Birkenfeld went to the Securities and Exchange Commission. And the information he gave Congress sparked an investigation there, where Zerbe was working as tax counsel at the Senate Finance Committee.
Nonetheless, believing he hadn’t been forthcoming about his own crime, prosecutors got an indictment against him in April 2008 for tax evasion conspiracy. He quickly pleaded guilty and continued cooperating with the government.
Beyond the resulting indictments of others, there were resignations, too. UBS Chairman Peter Kurer stepped down, and so did Liechti.

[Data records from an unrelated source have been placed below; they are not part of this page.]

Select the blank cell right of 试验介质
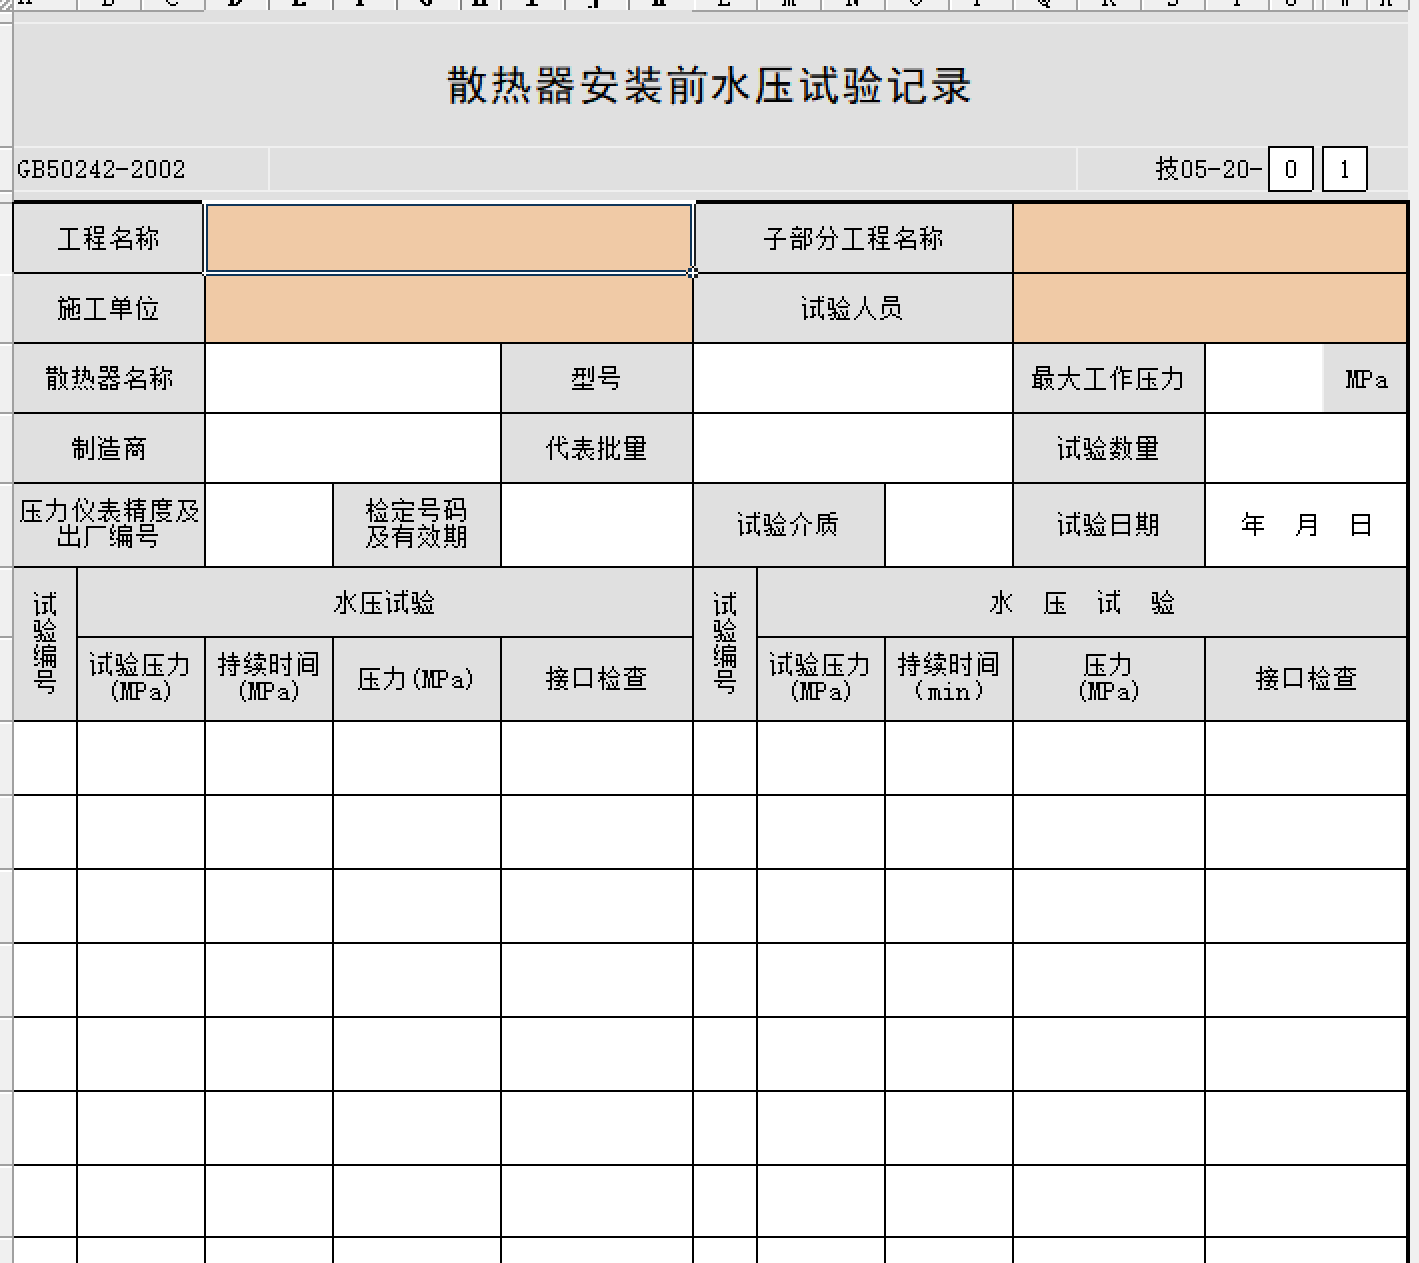Image resolution: width=1419 pixels, height=1263 pixels. pyautogui.click(x=948, y=524)
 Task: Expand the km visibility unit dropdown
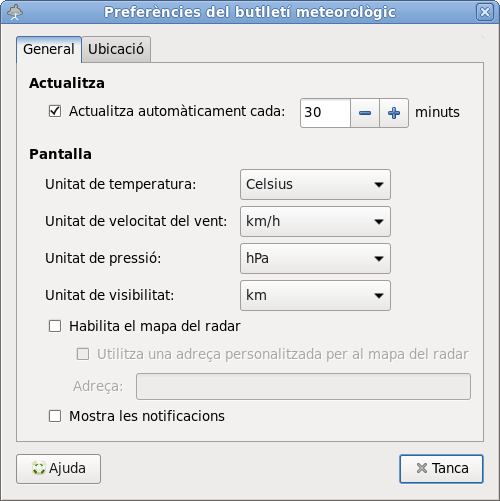pos(315,295)
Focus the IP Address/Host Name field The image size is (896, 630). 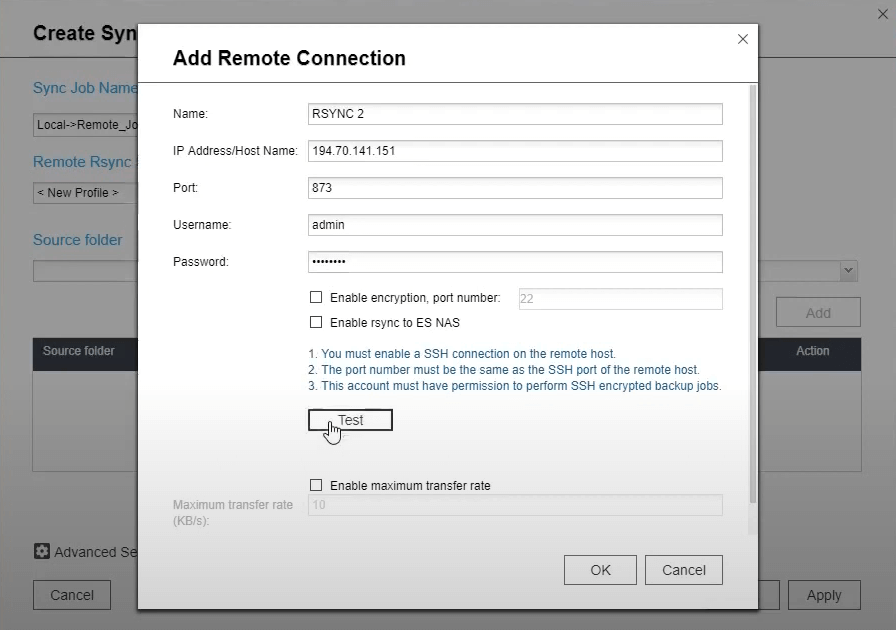tap(515, 151)
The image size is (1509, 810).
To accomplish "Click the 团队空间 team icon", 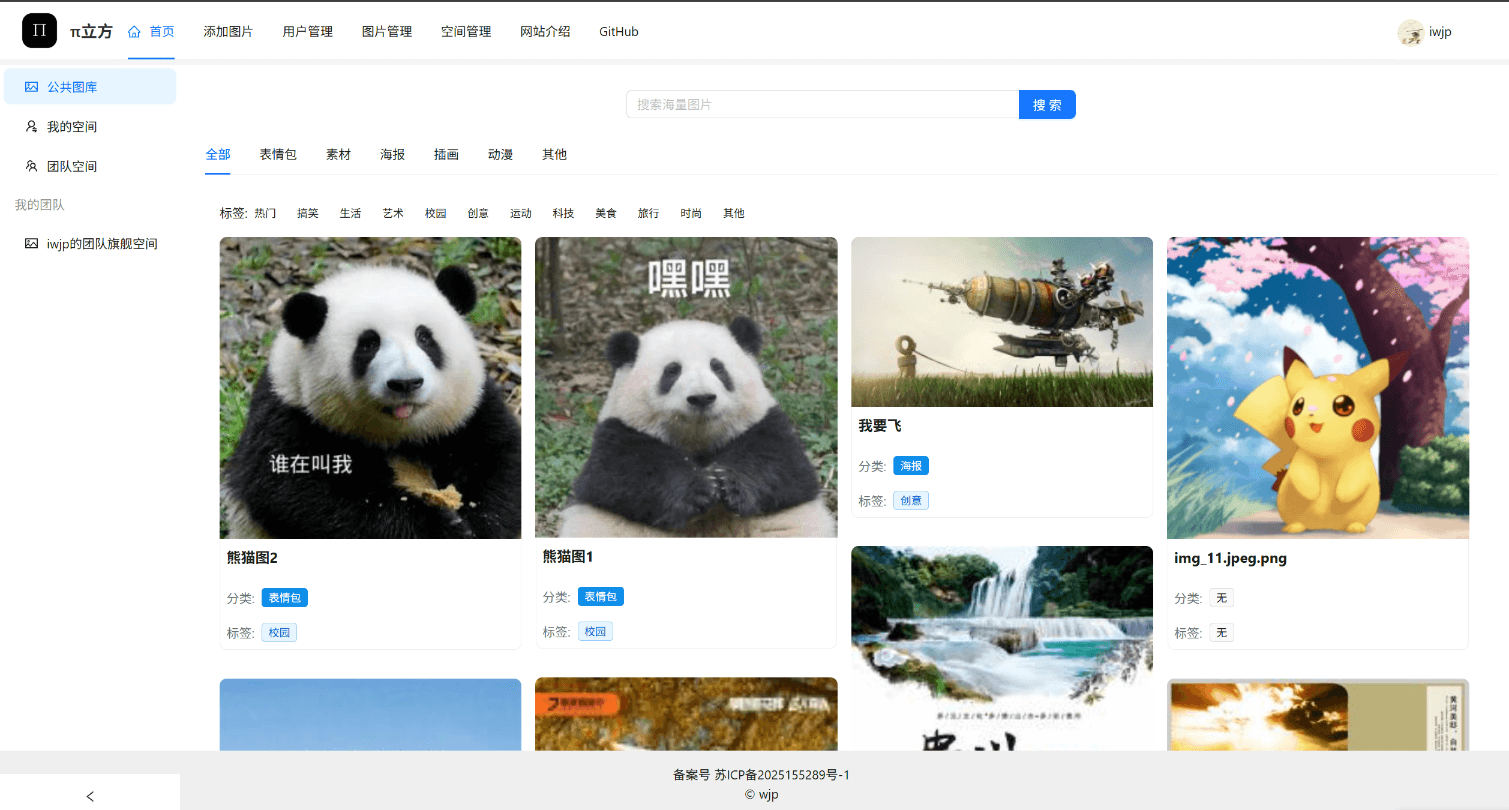I will tap(31, 166).
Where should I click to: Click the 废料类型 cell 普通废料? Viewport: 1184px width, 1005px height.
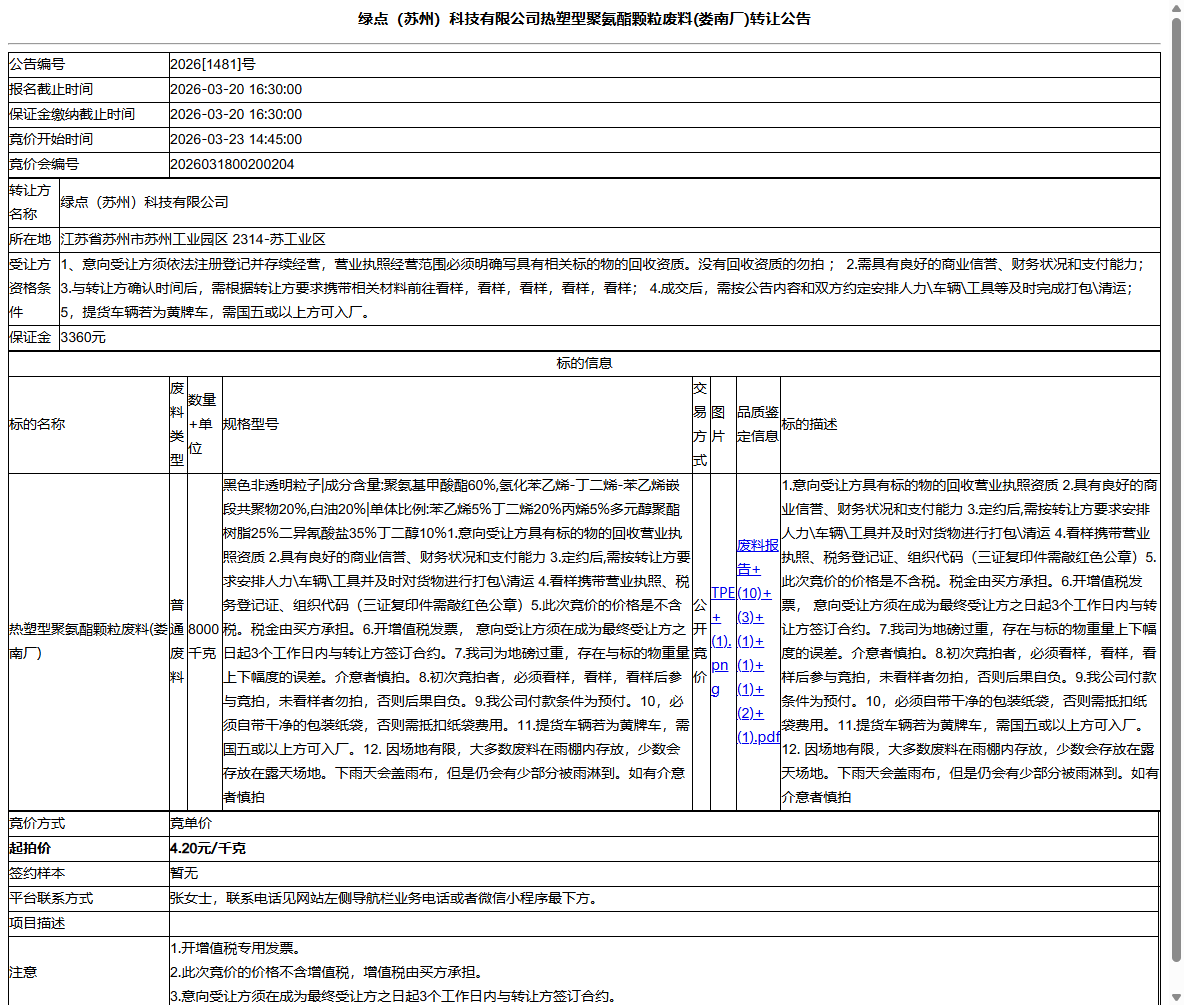[175, 640]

Finally, the Swiss government agreed to ease bank secrecy and this month struck a deal with the U.S. government to hand over thousands of names of American clients of Swiss banks.
More than Snipes
And yet, Birkenfeld’s 40-month sentence is longer than the three years actor Wesley Snipes got for failing to pay $15.6 million in taxes. And Snipes has yet to admit he did it, much less cooperate.
In fact, he berated a government employee for finding that his $4 million tax refund claim was frivolous. Nonetheless he was allowed to travel to England and Thailand for filming while his conviction is on appeal, even as Birkenfeld has a curfew and ankle bracelet to confine him.
Now the government is claiming bragging rights for forcing the Swiss government to relent, at least a bit, on secrecy for U.S. tax evaders.
Prosecutors better hope that Birkenfeld’s tips will last them a very long time. They shouldn’t expect more whistleblowers to show up any time soon.
(Ann Woolner is a Bloomberg News columnist. The opinions expressed are her own.)